Fahadh Faasil who is making sort of a comeback to movies after a small gap once again performs with charm. The Koyilandi slang was safe in the hands of the actor and he managed to transform as Prakashan by adding perfection in things like body language. Mridula Murali and Divya were good in their characters. SP Sreekumar did his comical character neatly. Tiny Tom was nice while Nobi was a bit annoying with his typical style. The rest of the cast comprises of T G Ravi, Anil Nair, Renji Panicker and Dinesh Nair.
Vineeth Kumar’s direction is kind of okay. There isn’t any excessive melodrama in treatment. The key point was in convincing us about the conman avatar of the leading protagonist, but in that aspect I feel that the director in him failed. Screenplay as already mentioned experiments a bit too much leaving us question the possibility of the idea. Some scenes were genuinely hilarious. Cinematography was really good from Shamdat. Good music. Art direction was good.
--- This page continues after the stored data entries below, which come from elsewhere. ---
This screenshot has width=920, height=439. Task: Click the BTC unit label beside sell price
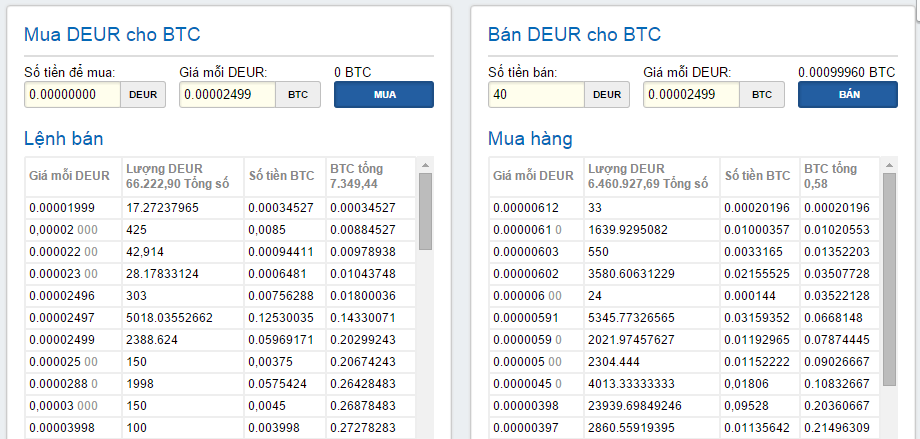tap(762, 94)
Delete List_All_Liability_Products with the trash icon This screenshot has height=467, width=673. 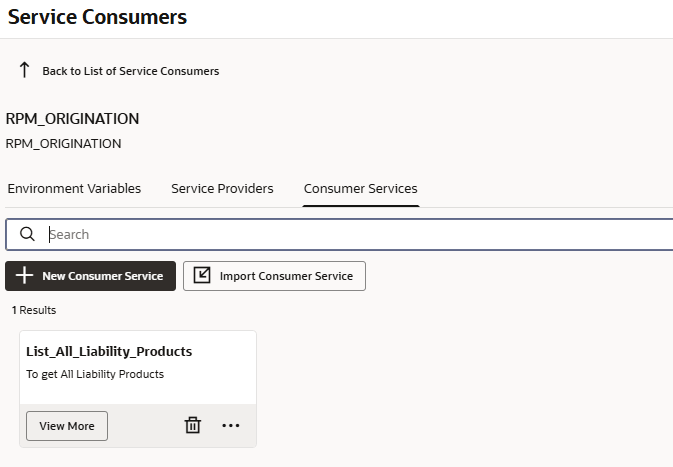coord(193,425)
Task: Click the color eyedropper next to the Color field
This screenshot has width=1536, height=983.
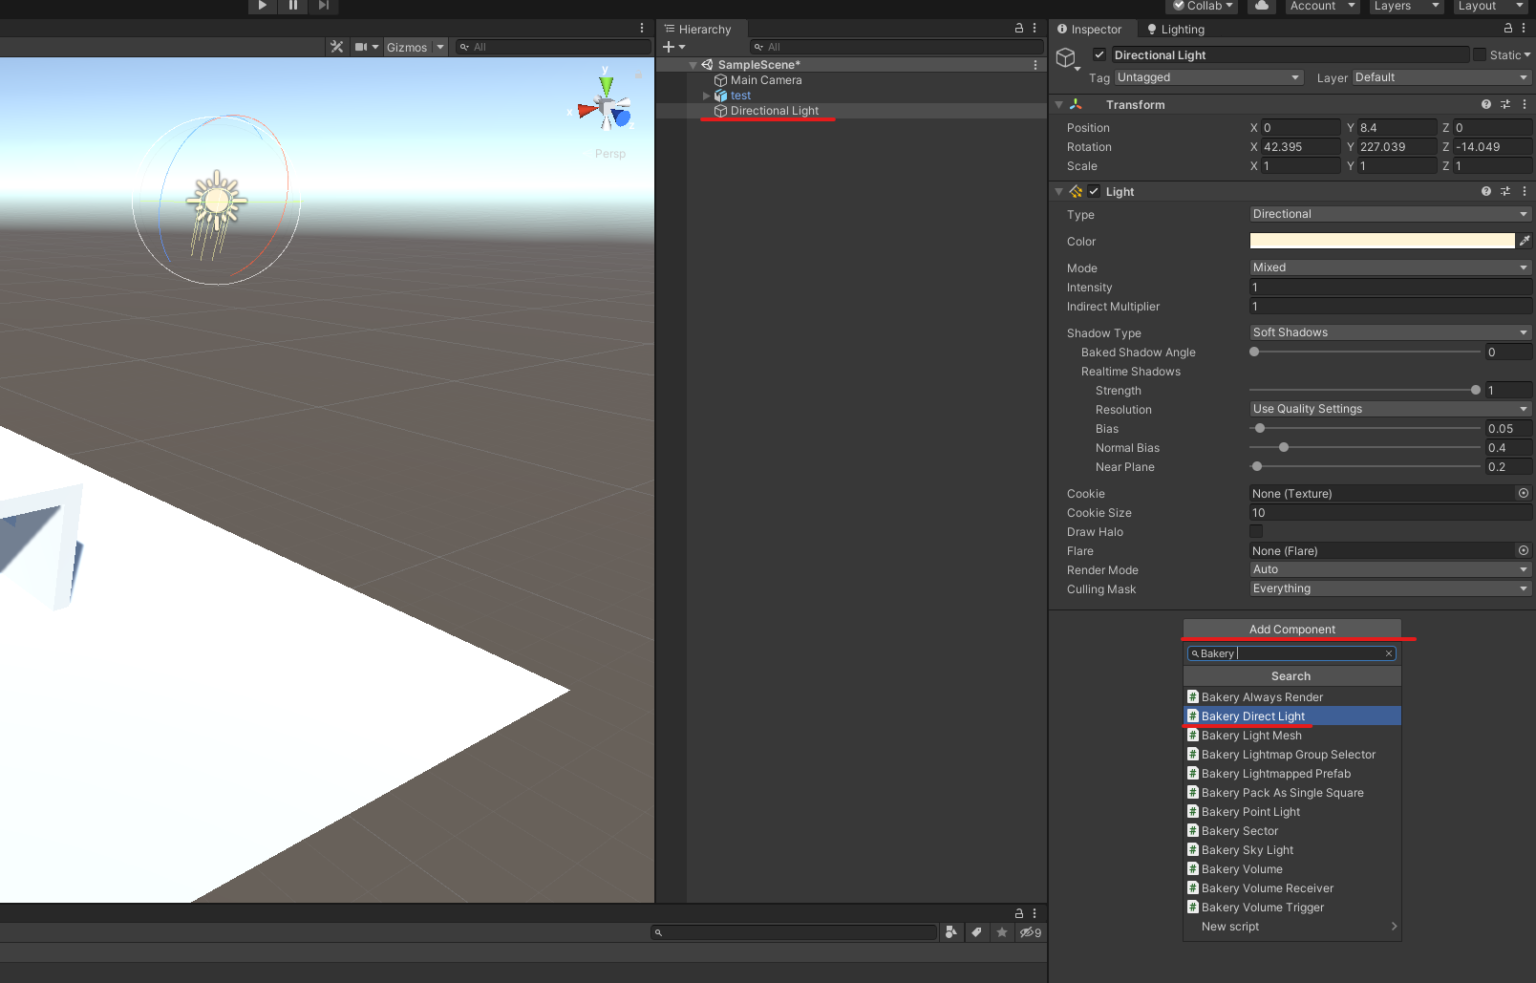Action: pyautogui.click(x=1524, y=240)
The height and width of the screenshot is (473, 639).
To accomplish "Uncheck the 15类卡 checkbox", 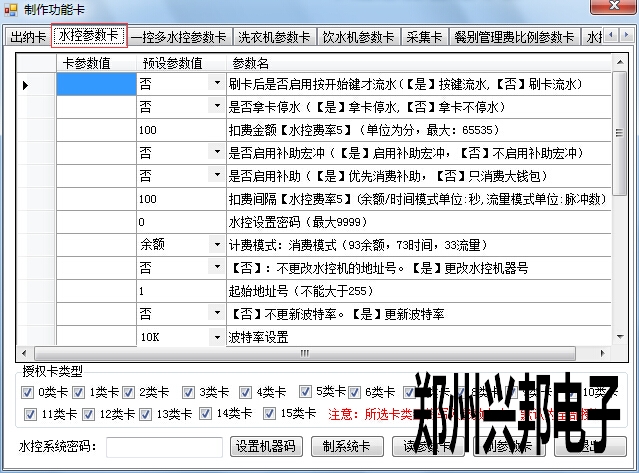I will pos(269,413).
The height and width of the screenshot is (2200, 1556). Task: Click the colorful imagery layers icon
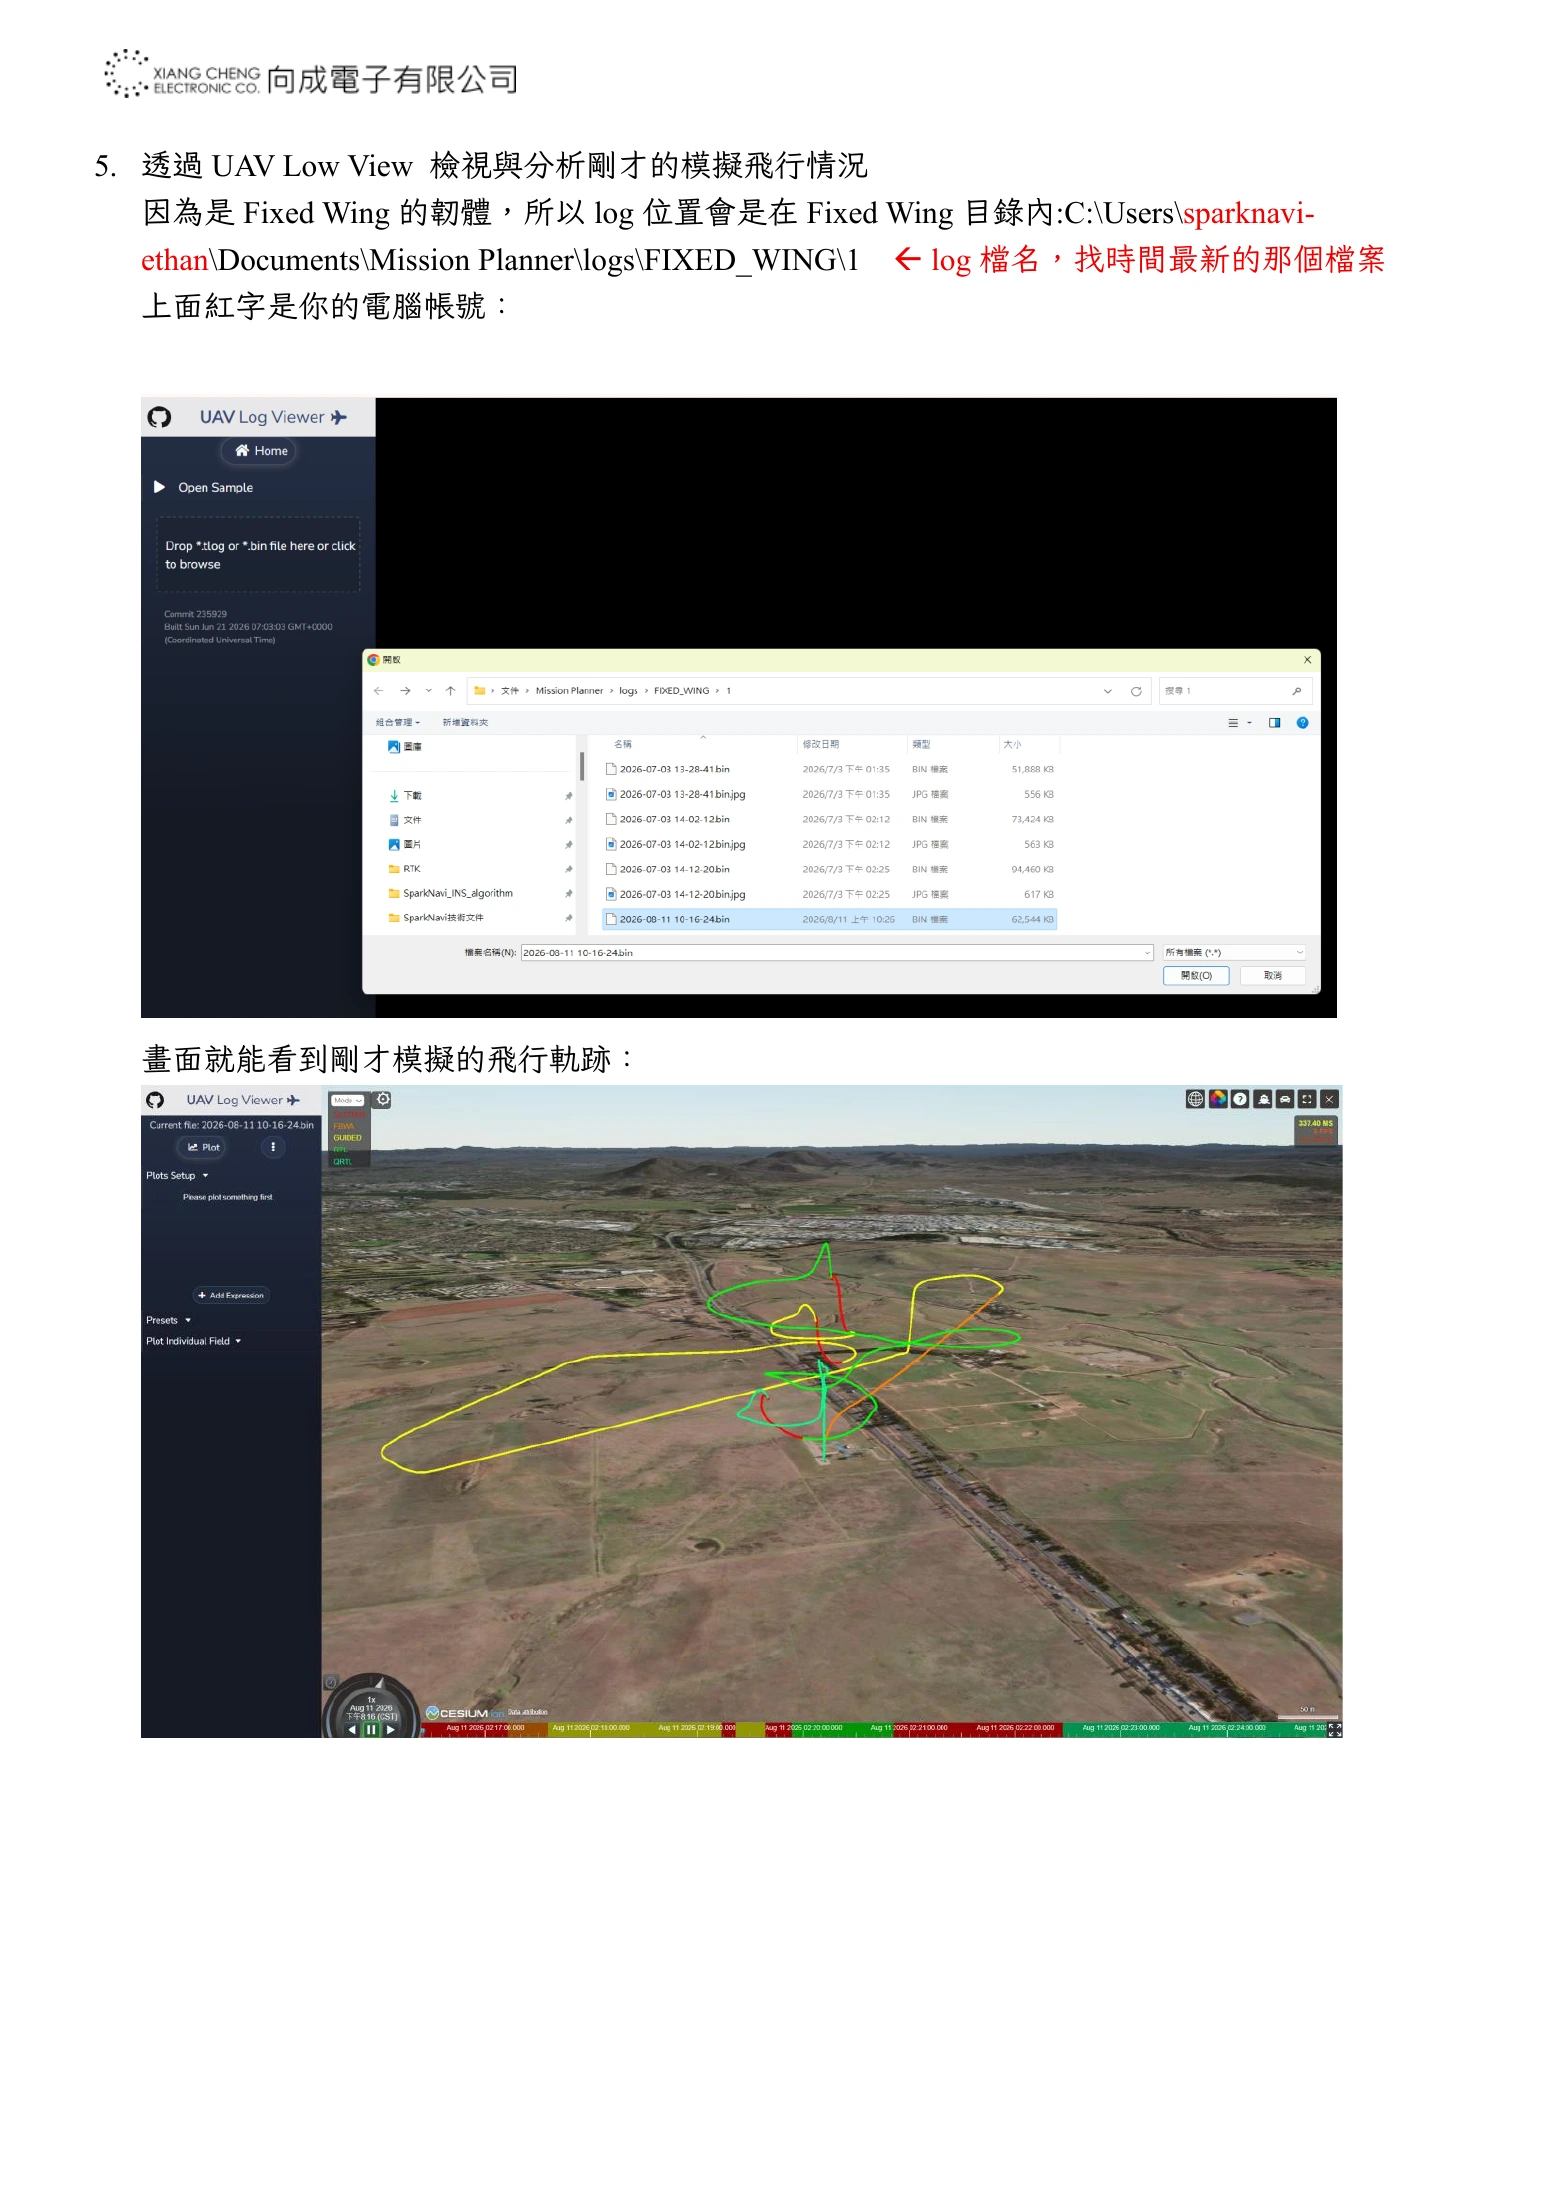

On the whole Ayaal Njanalla is a watchable flick that won’t bore you. But the logic sometimes bothers the enjoyment. As it is a movie that doesn’t fit in to the “keep your logic at home” category, questioning the sensibility does have validity. The rating for the movie is 2.5/5. Nobody feeling nothing awkward when a Malayalam film star delivers a speech in Hindi was actually awkward.
Ayaal Njanalla is a watchable flick that won't bore you. But the logic sometimes bothers the enjoyment.